Once the ID is known, the attacker proceeds to an offline password‑guessing phase. The intercepted client message contains H(PW‖r1) and the server’s response includes H(ID‖PW‖r2). Since the nonces r1 and r2 are transmitted in clear (or can be derived from the messages), the attacker can iterate over plausible passwords, compute the corresponding hashes, and compare them against the captured values. This process requires only computational effort, no further interaction with the server, and therefore qualifies as a true offline attack.

Successful recovery of both ID and password enables a cascade of further attacks:

1. Impersonation – The attacker can forge a legitimate login request, bypassing biometric verification because the biometric hash can be replayed or substituted with a pre‑recorded template.
2. Session Key Extraction – With ID, PW, r1, and r2 known, the attacker computes the session key K, granting decryption capability for any subsequent encrypted traffic between the client and server.
3. Replay / Forged Token Attack – The timestamp included in the server’s response is validated within a relatively wide time window. An attacker who has captured a valid token can replay it within that window to gain unauthorized access.
4. Denial‑of‑Service – By repeatedly sending malformed or forged authentication messages, the attacker can exhaust server resources, especially if the server performs expensive hash computations before discarding invalid requests.

The paper quantifies the attack’s feasibility by estimating the entropy of typical patient IDs (often 8–12 digits) and common password policies in healthcare settings. Even with modest computational resources, a modern GPU cluster can exhaust the search space within hours, highlighting the practical danger.
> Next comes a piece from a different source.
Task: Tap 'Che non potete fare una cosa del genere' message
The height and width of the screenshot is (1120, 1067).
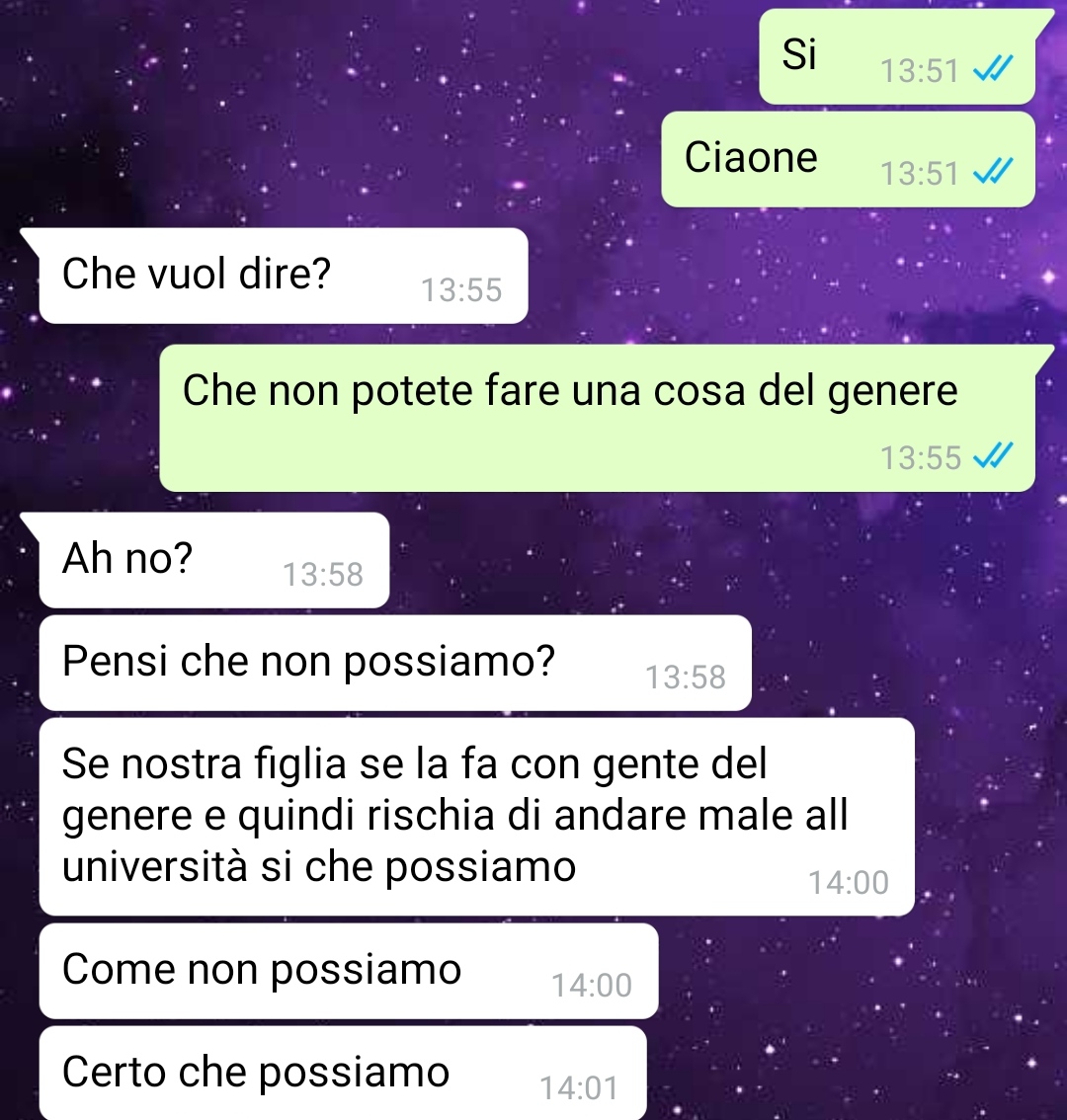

Beyond the technical exposition, the authors discuss the real‑world implications for TMIS: compromised patient records, unauthorized modification of treatment plans, and potential legal liabilities for healthcare providers. They argue that any protocol that allows offline derivation of secret credentials from intercepted traffic is unsuitable for high‑risk medical environments.

To remediate the identified flaws, the paper proposes a set of design principles:

• Zero‑Knowledge Identifier Transmission – Replace deterministic ID hashes with cryptographic commitments or anonymous credentials that do not reveal the underlying identifier.
• Public‑Key Based Mutual Authentication – Employ elliptic‑curve Diffie‑Hellman (ECDH) or similar key‑exchange mechanisms where the server’s public key is authenticated via a certificate authority, eliminating the need to transmit password‑derived values.
• Nonce‑Only Challenge‑Response – Use server‑generated nonces only, and avoid transmitting client‑generated nonces in clear. The client should prove knowledge of the password via a zero‑knowledge proof (e.g., Schnorr protocol) rather than a simple hash.
• Tight Timestamp Validation – Reduce the allowed clock skew to a few seconds and incorporate sequence numbers or monotonic counters to prevent replay.
• Formal Security Verification – Model the protocol in a tool such as ProVerif or Tamarin to automatically detect replay, impersonation, and key‑compromise attacks before deployment.
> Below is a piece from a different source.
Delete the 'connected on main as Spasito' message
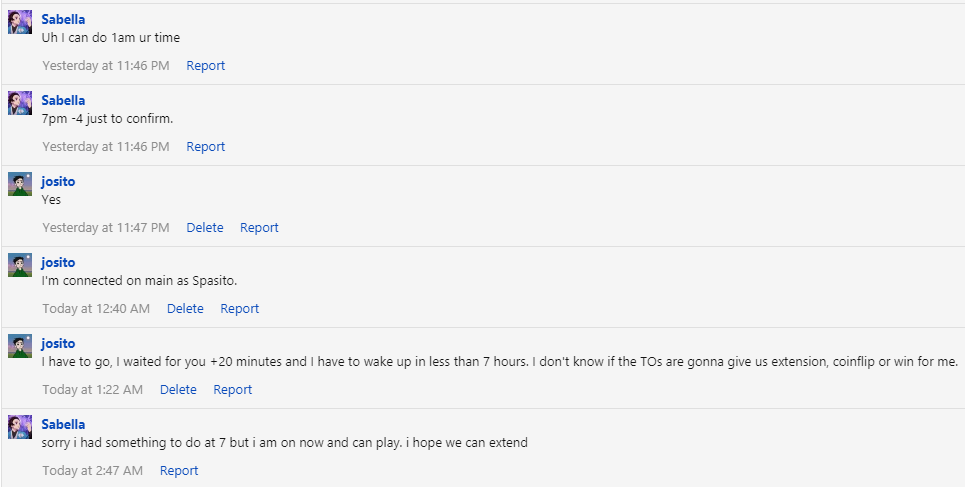[185, 309]
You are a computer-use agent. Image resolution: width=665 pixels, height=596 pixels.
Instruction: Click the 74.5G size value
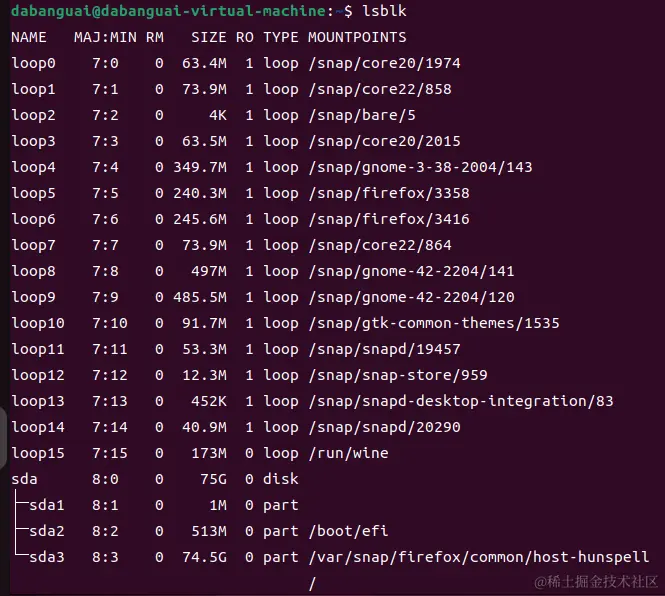[205, 557]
The conclusion reiterates that Dheerendra et al.’s “improved” scheme, while well‑intentioned, fails to address the fundamental vulnerability of exposing credential‑derived hashes on an insecure channel. The authors call for a redesign that embraces modern cryptographic primitives, rigorous formal analysis, and a threat model aligned with the high‑stakes nature of tele‑medicine. Future research directions include lightweight blockchain‑based identity management, homomorphic encryption for privacy‑preserving biometric verification, and multi‑factor authentication frameworks tailored to resource‑constrained medical devices.